WORK REQUEST: Retype the material that follows exactly, limited to the lines from the one with "Where should I" through the one with "This screenshot has width=591, height=700.", and keep out all pictures.

RECORDED DATA below:

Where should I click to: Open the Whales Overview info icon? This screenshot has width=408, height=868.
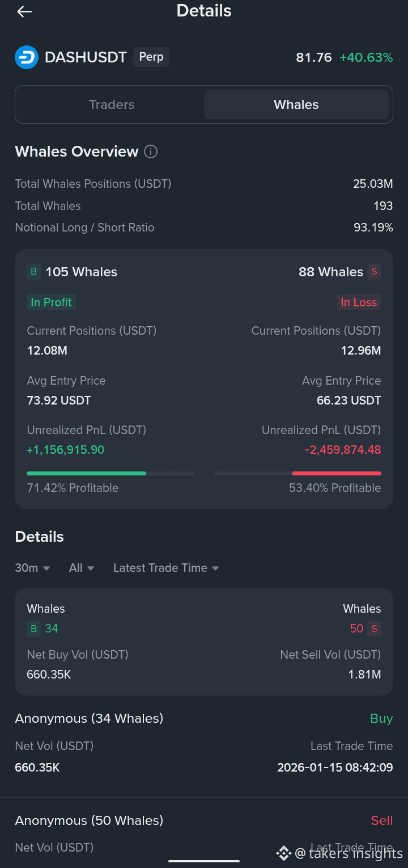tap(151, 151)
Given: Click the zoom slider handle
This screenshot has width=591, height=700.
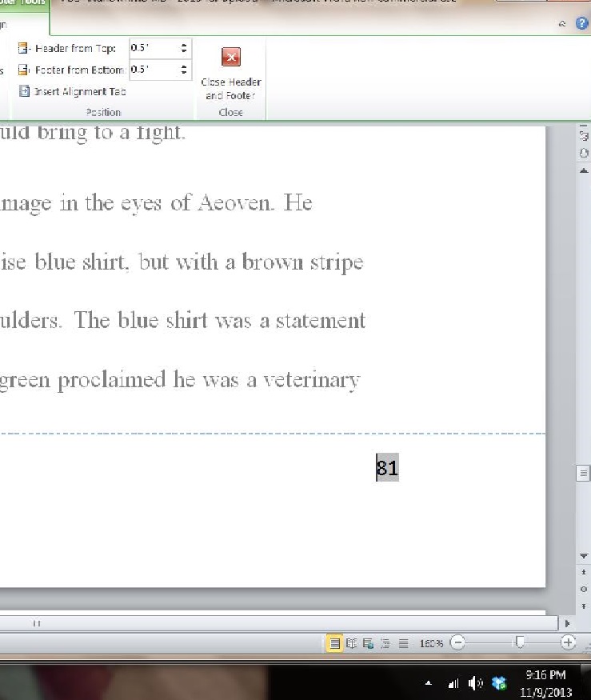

End of RECORDED DATA.
RECORDED DATA below:

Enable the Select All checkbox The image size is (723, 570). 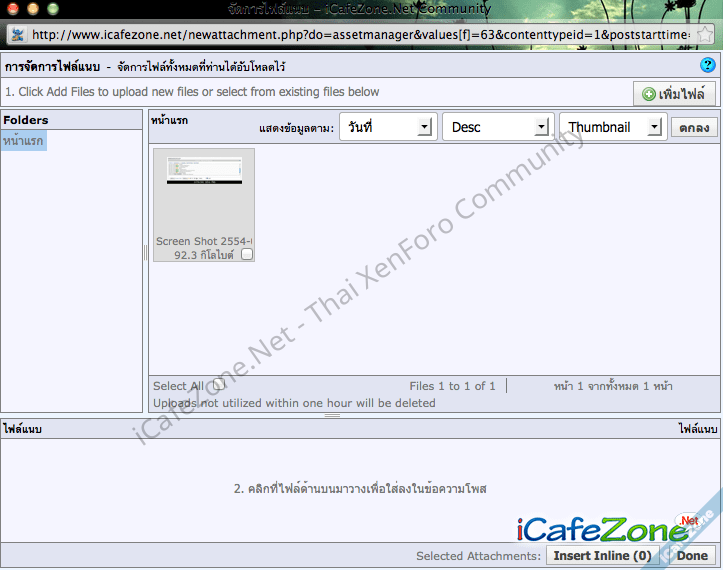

End of RECORDED DATA.

ANSWER FOR THE TASK:
Where should I click to: Open the Whales Overview info icon? This screenshot has width=408, height=868.
tap(151, 151)
Given: Click the zoom slider handle
This screenshot has width=591, height=700.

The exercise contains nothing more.